なぜ、セレンゲティのウガリは赤いのか? その理由は、使っている穀物がソルガム(和名モロコシ)だからである。ソルガムは、トウモロコシの仲間の作物であるが、トウモロコシよりも乾燥に強い。降水量が少ないセレンゲティ県では、干ばつに耐えられるソルガムを好んで栽培しているのだ。

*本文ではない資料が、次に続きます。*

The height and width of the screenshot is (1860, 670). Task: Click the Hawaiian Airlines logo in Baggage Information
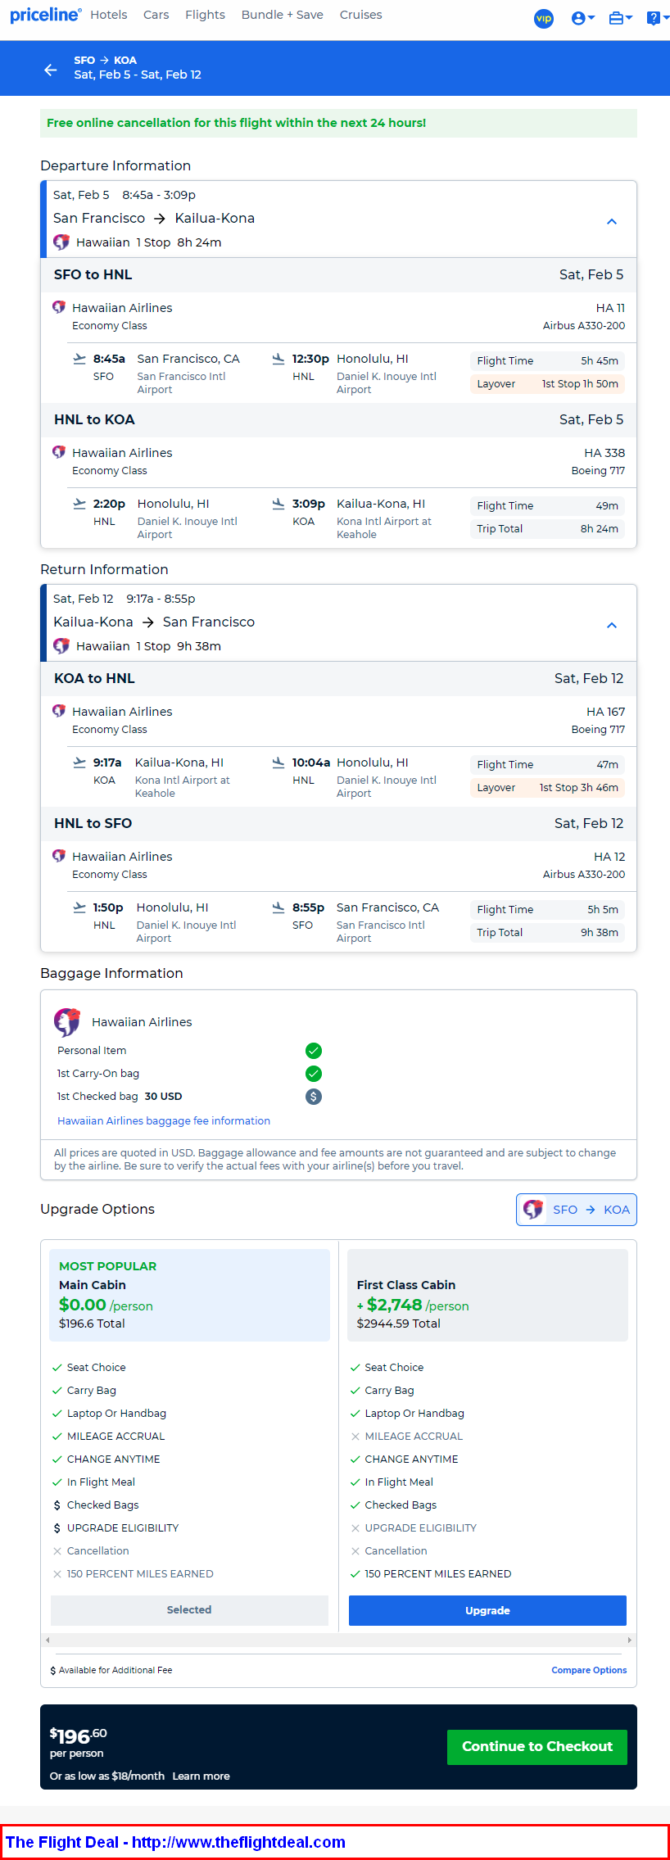pos(67,1021)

手前は収穫したソルガムの穂、奥は脱穀したトウモロコシ

そして、赤ウガリには、ソルガムに加えてキャッサバ芋の粉も混ざっている。ソルガムだけでは、少しジャリジャリした荒い食感になってしまうため、粘り気の強いキャッサバ粉を入れることでなめらかさを出す。これによって、赤ウガリは、おもちのようなモチモチした仕上がりになる。これが、白いトウモロコシ・ウガリにはない食感で、私も大好きである。また、赤ウガリは、白ウガリよりも粘り気が強いため、ずっしりと重たく、お腹にたまりやすい。腹もちの良さも、人気の秘密である。

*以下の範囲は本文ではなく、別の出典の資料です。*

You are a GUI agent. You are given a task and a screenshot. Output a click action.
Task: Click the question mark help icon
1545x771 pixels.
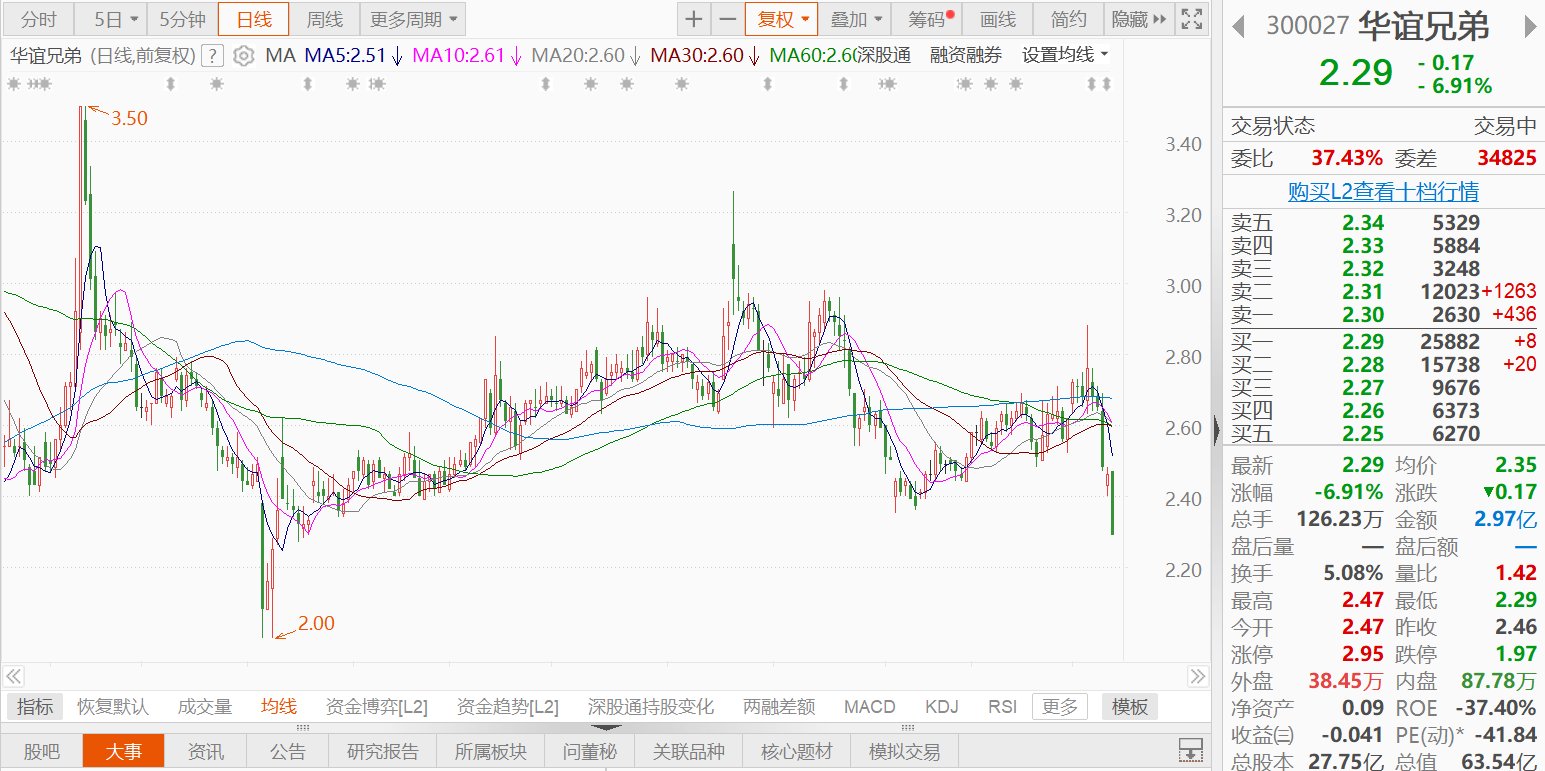pos(212,56)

しかし、このソウルフードを脅かしているのが、やはりこの地域の問題であるゾウだ。農民のみんなの体感では、ソルガムは、トウモロコシよりもゾウの被害に遭いやすい。おそらく、トウモロコシは実が皮(葉っぱ)に包まれているのに対して、ソルガムは実が露出しているので、おいしそうな匂いがより強く発散されていると思われる。鼻のいいゾウは、この匂いに引き寄せられてくるのだろう。

実ったソルガムの穂

ゾウに襲われたソルガム畑、10本ほどの茎を鼻でまとめて食べてしまう。茎の先端には実がないのがわかるだろう

トウモロコシ畑、ゾウに食べられる前に早熟なうちに収穫しているところ

そのため、トウモロコシを育てられる雨量がある地域では、ゾウの被害に遭いやすいソルガムからは撤退し、トウモロコシを栽培するようになる。雨量が足りなくてソルガムしか育てられない地域は、ゾウの被害に心が折れて、農業そのものをあきらめる農家も多い。

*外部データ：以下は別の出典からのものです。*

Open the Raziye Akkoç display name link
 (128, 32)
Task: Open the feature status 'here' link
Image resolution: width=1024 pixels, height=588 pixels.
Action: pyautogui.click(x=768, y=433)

私が25年前から通っているロバンダ村は、雨量の制約からソルガムを主に栽培してきた。しかし、ゾウ獣害のために、今ではほとんどの人が農業をあきらめた(牧畜業や小規模商業へ移行)。私の村のママも10年ほど前に農業をやめて、牧畜業で生計を立てるようになった。今はトウモロコシを買って、それでウガリを料理している。栽培量が少ないソルガムは、なかなか入手できないので、トウモロコシ中心の食事になる。私が行くとママは、「ユキノが好きな赤ウガリを食べさせてあげられなくてごめんね」と申し訳なさそうに言う。

日本で料理した赤ウガリ

今年の9月にセレンゲティでの活動を終えて帰国する時、メレンガ村のゾウ追い払い隊・隊長が、おみやげに赤ウガリの粉を持たせてくれた。メレンガ村では、まだまだがんばってゾウを追い払い、ソルガムを育てて、毎日みんな赤ウガリを食べている。追い払い隊のみんなが、命がけで守って(エッセイ「暗闇でゾウを聴く」)収穫までこぎつけたソルガムとキャッサバ。ありがたくて、粉が重たく感じる。

今日は、これを料理して食べよう。追い払い隊のみんなの汗と涙の結晶。わずかながら、私も一緒にゾウを追い払った成果!ますますおいしく感じる、ソウルフードの赤ウガリ。